TASK BRIEF -> Set down again exactly the lines of the listing below that fall between the line holding "Tap the Total Terlambat summary card" and the line holding "You are a GUI", inclusive.

PROVIDED DATA ->
________
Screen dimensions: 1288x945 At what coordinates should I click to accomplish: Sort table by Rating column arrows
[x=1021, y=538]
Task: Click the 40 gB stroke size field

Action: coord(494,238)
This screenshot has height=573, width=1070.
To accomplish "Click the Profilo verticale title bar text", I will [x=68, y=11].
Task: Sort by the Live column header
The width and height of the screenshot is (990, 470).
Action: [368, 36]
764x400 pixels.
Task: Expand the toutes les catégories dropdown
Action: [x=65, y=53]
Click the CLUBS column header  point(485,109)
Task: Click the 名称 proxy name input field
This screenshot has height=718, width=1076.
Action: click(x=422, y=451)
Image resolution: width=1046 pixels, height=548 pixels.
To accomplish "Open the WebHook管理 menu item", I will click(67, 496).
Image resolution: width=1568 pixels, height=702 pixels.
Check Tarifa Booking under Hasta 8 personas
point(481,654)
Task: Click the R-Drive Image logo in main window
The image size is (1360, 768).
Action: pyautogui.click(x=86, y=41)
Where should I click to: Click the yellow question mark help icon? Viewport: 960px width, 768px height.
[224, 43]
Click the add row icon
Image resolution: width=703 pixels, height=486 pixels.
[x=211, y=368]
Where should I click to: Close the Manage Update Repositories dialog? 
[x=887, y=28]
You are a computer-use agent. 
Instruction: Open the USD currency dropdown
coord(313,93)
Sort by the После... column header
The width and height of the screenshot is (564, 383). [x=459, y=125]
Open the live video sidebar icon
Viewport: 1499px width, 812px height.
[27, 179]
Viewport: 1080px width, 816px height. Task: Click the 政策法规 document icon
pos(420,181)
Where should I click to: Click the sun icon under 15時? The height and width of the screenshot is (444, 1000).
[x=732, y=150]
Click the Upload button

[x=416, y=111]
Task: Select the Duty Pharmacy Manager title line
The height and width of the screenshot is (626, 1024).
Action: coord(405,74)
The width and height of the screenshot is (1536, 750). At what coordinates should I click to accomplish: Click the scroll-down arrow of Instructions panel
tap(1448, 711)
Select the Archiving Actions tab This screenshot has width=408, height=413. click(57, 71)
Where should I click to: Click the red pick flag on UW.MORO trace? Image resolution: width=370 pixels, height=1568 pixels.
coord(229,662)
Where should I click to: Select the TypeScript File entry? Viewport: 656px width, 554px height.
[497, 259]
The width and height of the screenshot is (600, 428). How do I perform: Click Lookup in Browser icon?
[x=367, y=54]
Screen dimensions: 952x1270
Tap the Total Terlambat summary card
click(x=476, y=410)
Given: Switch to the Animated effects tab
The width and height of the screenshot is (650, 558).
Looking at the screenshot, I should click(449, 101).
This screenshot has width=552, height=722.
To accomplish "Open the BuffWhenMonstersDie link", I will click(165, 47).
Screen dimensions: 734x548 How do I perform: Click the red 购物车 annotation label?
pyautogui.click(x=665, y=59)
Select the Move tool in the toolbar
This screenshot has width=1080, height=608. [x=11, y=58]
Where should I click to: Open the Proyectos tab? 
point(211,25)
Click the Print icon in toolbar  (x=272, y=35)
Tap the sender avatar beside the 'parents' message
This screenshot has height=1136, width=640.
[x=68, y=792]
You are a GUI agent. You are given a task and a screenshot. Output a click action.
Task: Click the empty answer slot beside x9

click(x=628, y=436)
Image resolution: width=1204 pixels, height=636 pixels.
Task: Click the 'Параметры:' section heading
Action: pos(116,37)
________
EXERCISE OUTPUT ->
Tap the Total Terlambat summary card
click(x=476, y=410)
Given: Switch to the Animated effects tab
The width and height of the screenshot is (650, 558).
Looking at the screenshot, I should click(449, 101).
This screenshot has width=552, height=722.
To accomplish "Open the BuffWhenMonstersDie link", I will click(165, 47).
Screen dimensions: 734x548 How do I perform: Click the red 购物车 annotation label?
pyautogui.click(x=665, y=59)
Select the Move tool in the toolbar
This screenshot has width=1080, height=608. [x=11, y=58]
Where should I click to: Open the Proyectos tab? 
point(211,25)
Click the Print icon in toolbar  (x=272, y=35)
Tap the sender avatar beside the 'parents' message
This screenshot has height=1136, width=640.
[x=68, y=792]
You are a GUI agent. You are given a task and a screenshot. Output a click action.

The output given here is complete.